Soumya Suvra Ghosal ⋅ Youngeun Kim ⋅ Zhuowei Li ⋅ Ritwick Chaudhry ⋅ Linghan Xu ⋅ Hongjing Zhang ⋅ Jakub Zablocki ⋅ Yifan Xing ⋅ Qin ZHANG

Abstract

Advances in large reasoning models have shown strong performance on complex reasoning tasks by scaling test-time compute through extended inference-time thinking. However, recent studies observe that in vision-dependent tasks, extended textual reasoning at inference-time can often degrade performance as models progressively lose attention to visual tokens, increasingly relying on textual priors alone.

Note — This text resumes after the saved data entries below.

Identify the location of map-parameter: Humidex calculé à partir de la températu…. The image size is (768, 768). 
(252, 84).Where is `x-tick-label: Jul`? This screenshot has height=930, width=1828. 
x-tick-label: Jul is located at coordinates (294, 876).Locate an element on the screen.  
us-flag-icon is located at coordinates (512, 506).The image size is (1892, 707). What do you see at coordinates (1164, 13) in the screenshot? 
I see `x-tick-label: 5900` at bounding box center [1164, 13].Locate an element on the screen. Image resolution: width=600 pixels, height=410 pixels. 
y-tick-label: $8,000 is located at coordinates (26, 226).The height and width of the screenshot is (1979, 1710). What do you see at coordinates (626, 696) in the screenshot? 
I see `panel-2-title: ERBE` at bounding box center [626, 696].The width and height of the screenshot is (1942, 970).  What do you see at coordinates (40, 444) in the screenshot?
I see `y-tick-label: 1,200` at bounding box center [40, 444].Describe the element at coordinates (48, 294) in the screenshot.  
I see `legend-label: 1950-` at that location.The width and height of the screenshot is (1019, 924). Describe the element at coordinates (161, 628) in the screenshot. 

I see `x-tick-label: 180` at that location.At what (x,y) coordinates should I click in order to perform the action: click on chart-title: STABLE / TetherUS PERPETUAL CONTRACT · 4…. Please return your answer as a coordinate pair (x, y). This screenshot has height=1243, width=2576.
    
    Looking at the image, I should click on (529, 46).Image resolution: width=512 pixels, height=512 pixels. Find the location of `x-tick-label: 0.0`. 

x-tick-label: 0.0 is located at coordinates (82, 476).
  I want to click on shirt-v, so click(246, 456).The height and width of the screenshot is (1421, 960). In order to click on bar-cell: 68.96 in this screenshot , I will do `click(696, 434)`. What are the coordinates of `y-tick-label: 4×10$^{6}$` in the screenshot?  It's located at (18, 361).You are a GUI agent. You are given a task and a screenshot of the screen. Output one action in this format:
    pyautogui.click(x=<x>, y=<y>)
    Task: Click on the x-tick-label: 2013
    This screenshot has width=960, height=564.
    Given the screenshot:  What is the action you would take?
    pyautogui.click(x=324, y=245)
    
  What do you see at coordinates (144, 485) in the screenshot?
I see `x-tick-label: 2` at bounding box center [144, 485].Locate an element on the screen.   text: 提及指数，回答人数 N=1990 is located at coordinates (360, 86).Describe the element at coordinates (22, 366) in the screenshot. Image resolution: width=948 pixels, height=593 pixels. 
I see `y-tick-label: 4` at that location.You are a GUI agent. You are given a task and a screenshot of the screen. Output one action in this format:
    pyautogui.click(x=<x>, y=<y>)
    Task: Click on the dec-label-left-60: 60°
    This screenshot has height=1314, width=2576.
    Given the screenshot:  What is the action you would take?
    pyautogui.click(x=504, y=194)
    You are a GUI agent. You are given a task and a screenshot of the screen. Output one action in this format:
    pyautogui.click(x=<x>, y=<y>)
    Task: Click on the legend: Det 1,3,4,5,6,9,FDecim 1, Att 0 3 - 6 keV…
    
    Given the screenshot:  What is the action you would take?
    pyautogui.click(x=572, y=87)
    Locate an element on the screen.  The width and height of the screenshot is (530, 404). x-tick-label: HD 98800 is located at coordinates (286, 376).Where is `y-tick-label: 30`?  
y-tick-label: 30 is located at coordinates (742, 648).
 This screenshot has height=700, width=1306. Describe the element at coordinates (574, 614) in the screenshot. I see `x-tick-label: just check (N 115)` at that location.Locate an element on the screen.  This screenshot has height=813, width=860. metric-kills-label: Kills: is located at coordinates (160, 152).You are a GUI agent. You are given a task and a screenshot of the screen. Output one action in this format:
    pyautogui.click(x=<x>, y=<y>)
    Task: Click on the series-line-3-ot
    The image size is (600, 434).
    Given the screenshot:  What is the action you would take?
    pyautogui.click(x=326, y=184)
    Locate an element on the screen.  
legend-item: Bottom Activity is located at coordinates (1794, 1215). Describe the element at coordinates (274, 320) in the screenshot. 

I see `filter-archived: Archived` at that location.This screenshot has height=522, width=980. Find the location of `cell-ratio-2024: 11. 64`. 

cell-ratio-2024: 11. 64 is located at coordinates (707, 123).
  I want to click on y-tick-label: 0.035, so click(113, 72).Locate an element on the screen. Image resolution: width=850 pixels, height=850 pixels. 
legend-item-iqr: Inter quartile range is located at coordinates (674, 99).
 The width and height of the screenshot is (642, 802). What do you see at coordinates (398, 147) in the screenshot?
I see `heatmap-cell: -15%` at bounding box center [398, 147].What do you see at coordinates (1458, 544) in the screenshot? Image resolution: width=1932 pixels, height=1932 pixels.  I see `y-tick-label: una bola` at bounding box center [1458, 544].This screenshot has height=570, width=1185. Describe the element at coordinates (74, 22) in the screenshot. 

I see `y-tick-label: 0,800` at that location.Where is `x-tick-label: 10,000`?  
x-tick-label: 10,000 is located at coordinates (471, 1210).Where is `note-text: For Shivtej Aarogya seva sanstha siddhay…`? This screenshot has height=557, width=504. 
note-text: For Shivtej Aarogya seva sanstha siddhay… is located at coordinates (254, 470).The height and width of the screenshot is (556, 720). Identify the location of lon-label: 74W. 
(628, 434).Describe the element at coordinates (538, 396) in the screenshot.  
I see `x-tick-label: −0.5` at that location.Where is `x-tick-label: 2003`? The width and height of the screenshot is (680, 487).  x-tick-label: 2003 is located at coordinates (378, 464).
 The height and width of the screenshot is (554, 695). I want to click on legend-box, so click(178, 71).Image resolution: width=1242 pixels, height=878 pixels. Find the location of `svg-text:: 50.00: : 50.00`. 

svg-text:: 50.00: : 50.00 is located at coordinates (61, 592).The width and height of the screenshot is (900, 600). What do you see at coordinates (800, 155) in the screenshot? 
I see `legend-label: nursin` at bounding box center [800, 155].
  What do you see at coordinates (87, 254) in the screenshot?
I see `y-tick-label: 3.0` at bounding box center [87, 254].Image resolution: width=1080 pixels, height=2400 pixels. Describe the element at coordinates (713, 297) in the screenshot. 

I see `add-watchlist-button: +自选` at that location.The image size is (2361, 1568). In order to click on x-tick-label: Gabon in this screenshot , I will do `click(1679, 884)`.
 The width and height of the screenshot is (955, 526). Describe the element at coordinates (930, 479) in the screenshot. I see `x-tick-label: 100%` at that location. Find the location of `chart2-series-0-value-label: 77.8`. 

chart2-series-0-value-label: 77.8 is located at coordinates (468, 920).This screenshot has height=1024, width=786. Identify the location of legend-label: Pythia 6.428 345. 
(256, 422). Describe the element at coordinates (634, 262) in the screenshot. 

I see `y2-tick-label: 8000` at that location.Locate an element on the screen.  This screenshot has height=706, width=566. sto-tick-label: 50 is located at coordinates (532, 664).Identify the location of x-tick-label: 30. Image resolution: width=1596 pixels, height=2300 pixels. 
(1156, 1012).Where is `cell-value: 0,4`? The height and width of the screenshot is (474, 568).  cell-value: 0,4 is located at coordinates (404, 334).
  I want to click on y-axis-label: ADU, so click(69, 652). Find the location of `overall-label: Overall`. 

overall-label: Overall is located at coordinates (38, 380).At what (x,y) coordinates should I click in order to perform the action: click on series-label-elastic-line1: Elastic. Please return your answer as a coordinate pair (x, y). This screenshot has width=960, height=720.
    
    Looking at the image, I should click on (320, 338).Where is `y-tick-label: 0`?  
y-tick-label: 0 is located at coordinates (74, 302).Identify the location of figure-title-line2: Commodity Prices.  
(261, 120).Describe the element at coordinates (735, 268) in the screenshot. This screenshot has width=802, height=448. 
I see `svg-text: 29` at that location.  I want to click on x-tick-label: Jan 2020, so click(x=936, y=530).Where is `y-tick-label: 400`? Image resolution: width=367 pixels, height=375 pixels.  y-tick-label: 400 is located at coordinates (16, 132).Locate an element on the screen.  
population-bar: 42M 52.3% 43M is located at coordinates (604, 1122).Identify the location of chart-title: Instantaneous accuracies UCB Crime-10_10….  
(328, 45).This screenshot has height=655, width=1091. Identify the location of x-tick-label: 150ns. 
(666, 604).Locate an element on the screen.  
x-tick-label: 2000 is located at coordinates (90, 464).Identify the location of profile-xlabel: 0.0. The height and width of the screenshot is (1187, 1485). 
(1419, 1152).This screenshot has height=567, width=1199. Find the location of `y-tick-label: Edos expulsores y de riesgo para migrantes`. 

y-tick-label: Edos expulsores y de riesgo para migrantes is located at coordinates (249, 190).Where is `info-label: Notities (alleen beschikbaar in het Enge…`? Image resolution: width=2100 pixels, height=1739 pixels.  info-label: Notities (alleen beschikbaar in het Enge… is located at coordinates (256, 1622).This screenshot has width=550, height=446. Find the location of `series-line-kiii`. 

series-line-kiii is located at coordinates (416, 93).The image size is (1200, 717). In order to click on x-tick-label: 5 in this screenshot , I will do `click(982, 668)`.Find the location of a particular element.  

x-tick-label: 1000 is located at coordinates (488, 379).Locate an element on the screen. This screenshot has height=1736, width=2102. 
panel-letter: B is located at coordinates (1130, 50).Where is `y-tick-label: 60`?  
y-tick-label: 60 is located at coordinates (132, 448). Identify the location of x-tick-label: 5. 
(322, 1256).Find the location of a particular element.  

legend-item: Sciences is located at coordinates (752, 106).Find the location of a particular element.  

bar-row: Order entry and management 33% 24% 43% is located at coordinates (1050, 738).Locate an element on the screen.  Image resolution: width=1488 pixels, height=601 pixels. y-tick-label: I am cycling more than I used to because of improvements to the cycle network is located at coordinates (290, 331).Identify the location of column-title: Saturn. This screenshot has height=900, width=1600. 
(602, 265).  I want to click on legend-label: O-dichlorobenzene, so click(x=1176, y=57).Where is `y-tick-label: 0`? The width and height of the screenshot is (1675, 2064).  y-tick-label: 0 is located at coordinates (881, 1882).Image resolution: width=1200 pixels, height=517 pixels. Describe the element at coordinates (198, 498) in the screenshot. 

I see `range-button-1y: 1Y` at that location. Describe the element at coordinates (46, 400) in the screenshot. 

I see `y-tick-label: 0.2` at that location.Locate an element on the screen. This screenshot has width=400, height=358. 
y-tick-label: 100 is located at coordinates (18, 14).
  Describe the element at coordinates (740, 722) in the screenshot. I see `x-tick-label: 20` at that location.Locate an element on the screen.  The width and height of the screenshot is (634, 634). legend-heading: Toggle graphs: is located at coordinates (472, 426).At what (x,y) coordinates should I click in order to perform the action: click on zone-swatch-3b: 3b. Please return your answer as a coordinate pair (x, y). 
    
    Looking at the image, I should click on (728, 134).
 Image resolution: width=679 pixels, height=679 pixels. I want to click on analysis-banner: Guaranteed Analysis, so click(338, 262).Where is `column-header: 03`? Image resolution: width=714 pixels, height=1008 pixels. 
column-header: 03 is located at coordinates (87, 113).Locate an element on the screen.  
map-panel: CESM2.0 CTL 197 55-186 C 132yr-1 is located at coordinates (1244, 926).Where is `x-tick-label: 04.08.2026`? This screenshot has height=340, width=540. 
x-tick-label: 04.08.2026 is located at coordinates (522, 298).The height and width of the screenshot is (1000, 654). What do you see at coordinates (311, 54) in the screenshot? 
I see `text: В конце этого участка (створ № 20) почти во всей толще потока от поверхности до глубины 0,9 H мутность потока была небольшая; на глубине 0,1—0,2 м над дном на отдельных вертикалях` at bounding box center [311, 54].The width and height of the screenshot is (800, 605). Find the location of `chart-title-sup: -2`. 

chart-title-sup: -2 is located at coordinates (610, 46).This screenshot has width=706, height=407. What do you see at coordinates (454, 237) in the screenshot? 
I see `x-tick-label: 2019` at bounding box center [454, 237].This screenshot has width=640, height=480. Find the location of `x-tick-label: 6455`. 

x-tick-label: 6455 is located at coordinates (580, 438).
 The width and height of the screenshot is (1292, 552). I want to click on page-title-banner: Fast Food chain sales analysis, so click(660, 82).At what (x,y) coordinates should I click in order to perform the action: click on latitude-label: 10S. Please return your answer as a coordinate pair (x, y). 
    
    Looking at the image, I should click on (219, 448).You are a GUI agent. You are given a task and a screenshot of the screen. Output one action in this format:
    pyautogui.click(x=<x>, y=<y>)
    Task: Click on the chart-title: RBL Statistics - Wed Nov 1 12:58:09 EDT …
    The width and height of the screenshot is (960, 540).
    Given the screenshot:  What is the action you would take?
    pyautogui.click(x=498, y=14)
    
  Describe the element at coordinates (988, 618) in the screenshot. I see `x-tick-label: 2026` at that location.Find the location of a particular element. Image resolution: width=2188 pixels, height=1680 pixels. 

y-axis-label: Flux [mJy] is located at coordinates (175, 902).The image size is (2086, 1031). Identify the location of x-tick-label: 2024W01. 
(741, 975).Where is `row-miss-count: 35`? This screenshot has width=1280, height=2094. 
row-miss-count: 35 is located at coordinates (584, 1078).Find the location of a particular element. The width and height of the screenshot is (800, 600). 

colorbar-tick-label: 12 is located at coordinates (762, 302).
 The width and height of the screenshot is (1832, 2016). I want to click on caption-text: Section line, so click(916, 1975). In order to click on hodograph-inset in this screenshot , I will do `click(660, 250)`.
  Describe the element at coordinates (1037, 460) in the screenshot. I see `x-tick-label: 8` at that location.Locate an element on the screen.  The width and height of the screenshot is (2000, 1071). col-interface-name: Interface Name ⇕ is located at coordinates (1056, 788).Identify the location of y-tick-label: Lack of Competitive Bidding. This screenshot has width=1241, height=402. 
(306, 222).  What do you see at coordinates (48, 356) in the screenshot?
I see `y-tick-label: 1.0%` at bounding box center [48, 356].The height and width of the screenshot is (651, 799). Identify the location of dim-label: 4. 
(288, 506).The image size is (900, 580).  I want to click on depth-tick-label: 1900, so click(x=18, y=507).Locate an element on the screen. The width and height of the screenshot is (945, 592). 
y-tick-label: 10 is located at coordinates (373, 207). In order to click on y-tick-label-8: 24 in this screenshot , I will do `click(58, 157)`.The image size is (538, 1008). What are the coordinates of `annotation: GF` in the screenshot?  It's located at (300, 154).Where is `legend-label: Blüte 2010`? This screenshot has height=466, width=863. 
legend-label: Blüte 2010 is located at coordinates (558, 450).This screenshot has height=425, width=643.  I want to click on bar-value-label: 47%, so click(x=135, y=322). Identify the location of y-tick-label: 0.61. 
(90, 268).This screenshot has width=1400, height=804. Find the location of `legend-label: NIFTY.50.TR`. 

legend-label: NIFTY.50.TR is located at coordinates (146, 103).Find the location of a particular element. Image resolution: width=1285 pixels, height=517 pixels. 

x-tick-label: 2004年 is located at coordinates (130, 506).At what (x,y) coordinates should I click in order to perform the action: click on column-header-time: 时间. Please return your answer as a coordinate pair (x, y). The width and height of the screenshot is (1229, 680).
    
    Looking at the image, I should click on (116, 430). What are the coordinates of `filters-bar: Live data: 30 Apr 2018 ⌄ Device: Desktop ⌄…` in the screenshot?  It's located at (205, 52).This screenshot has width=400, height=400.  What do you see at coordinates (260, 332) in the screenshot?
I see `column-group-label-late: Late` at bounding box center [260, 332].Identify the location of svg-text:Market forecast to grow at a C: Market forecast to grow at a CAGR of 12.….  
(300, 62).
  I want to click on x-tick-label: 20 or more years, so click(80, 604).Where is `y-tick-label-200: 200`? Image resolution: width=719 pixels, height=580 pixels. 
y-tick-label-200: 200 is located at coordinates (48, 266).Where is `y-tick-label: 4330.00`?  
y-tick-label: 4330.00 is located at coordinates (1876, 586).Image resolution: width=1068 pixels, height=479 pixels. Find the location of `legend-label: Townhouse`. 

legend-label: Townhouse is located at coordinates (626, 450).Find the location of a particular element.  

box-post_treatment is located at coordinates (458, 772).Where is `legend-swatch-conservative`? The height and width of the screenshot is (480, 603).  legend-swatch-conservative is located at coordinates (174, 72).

To address this, prior works used reinforcement learning (RL)-based fine-tuning to route visual tokens or employ refocusing mechanisms during reasoning. While effective, these methods are computationally expensive, requiring large-scale data generation and policy optimization. To leverage the benefits of inference-time compute without additional RL fine-tuning, we propose VisRef, a visually grounded test-time scaling framework. Our key idea is to actively guide the reasoning process through re-injecting a coreset of visual tokens that are semantically relevant to the reasoning context yet diverse and globally representative of the image for more grounded multi-modal reasoning. Experiments on three visual reasoning benchmarks with state-of-the-art multi-modal large reasoning models demonstrate that under fixed inference-time compute budgets, VisRef consistently outperforms existing test-time scaling approaches by up to 6.4%.